About to POP! Induction day...
exercised squats & lunges to get baby moving!

In summary, here are a few tips and benefits that I have learned about pregnancy and exercise. My top priorities: seek out alternative adventures as your body changes (per doctor’s approval) and enjoy as much quality time with your significant other. 

Exercise benefits (based upon various research findings and health literature):
1)    Reduces pregnancy symptoms. For me, it alleviated nausea, headaches, and feeling blue. 
2)    Improves overall health by increasing energy, reducing blood pressure, and improving mood.
3)    Movement reduces swelling and can minimize the risk of varicose veins, keeps the blood flowing or improves circulation.
4)    Swimming is low impact and can alleviate back discomfort/pain.

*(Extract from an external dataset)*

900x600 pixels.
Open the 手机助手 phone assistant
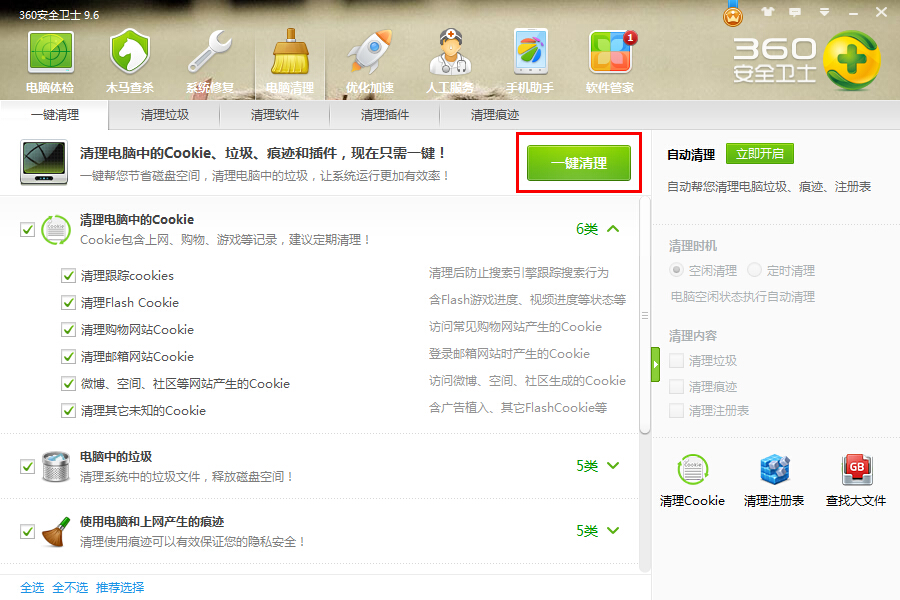point(530,60)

5)    Reduces labor/delivery recovery time even if you have a C-section.
6)    Improves strength and endurance for labor.
7)    Pre-natal yoga: strongly encouraged by many and there are really no restrictions or limitations because all yoga poses are instructed by a certified pre-natal yoga instructor and modified based on your symptoms (such as sciatic nerve issues, hip/pelvic or back pain, joint issues, swelling, and even acid reflux). It also preps your body for labor and how to breathe. Many strategies are shared to improve sleeping positions based upon your symptoms. Pre-natal yoga classes are great for learning from other mommy-to-be’s and how they’re coping. It’s a sense of community and feeling you’re not alone. You will still want a doctor’s approval and some places may ask for a doctor’s note such as hospitals that offer pre-natal yoga classes.

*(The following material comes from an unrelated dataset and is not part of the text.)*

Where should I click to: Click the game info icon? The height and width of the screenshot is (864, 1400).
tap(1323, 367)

8)    Belly band: alleviates back pain/discomfort, supports the stomach (or baby per se) while running, and alleviates any nerve symptoms due to compression. Try them on prior to purchasing to see if they will fit snug enough to support the belly. I bought mine 2nd trimester before I started showing and started to wear it towards the end of 2ndtrimester during all my runs and exercises.

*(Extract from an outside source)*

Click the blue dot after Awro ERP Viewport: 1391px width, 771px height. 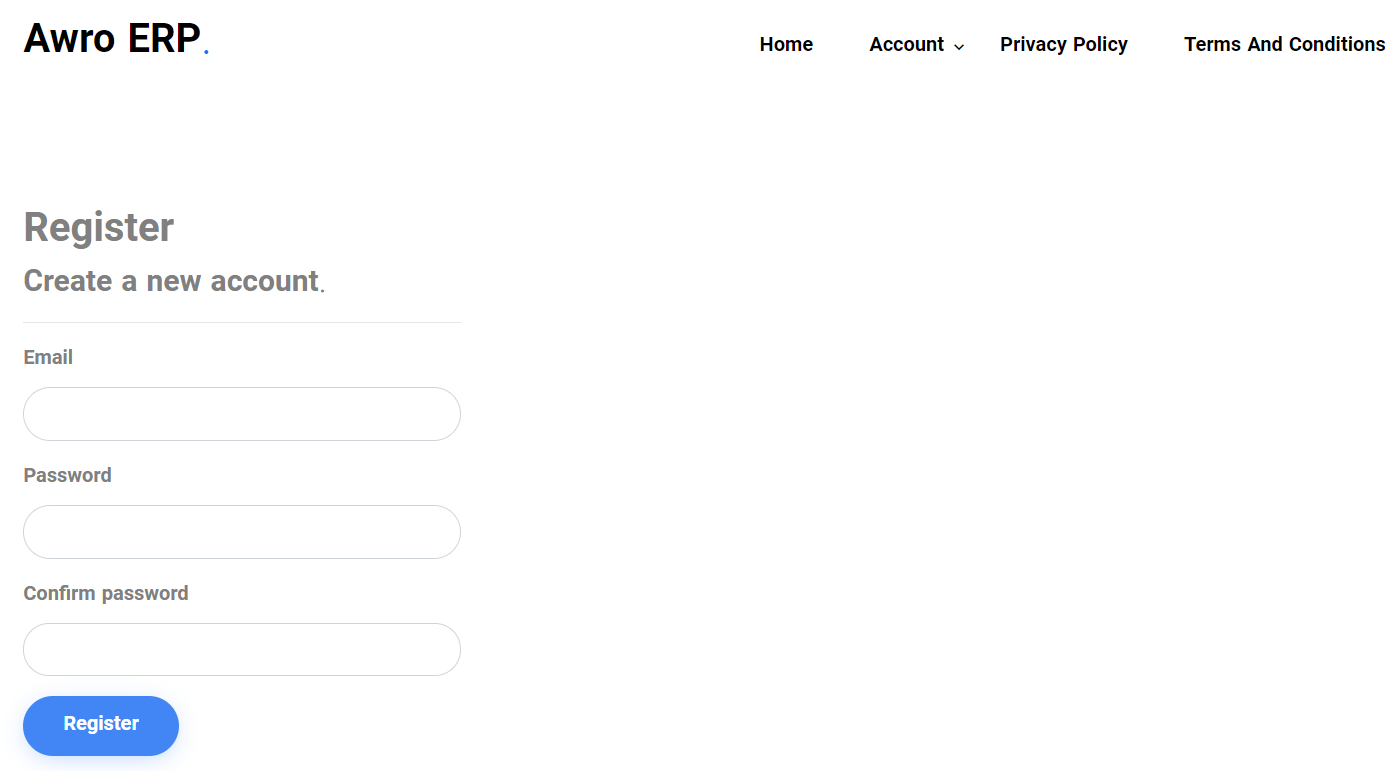206,51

9)    Alternatives: choose activities that you can tolerate and be flexible for we may not always feel our best every day. Know your body and as doctors would say, stop if you feel pelvic pressure, cramping, or experience bleeding. All doctors have various orders or suggestions, some prefer to stay under a certain heart rate while others may prefer you to cut back on time. Prior to my IVF doctor, most of my fertility doctors told me to cut back on the duration of exercise (no more than 45 minutes) whereas, I didn’t have many restrictions when undergoing IVF except precautions for post-procedures. My OB advised no more than 5 miles and I would pay attention to my heart rate because all studies say to keep your intensity at a conversation pace. Otherwise, I’d push myself too hard if I didn’t use my heart rate zones (established while under a coach and with run/bike tests). Heat is also a factor to be aware of and will require you to slow down because you a) don’t want to dehydrate and b) don’t want to overheat your body. 

10) When traveling: I wore compression leggings especially while flying and wore compression socks while riding in the car for long periods, move your legs, roll your ankles, and get out or up to walk often (I would get up every 1-2 hours and move my legs often). Again, always talk to your doctor about traveling. I talked to my doctor about every trip and was cleared as long as I was healthy and the risks were low. IVF babies are at high risk for heart defects so I was checked more frequently than most average pregnancies without IVF.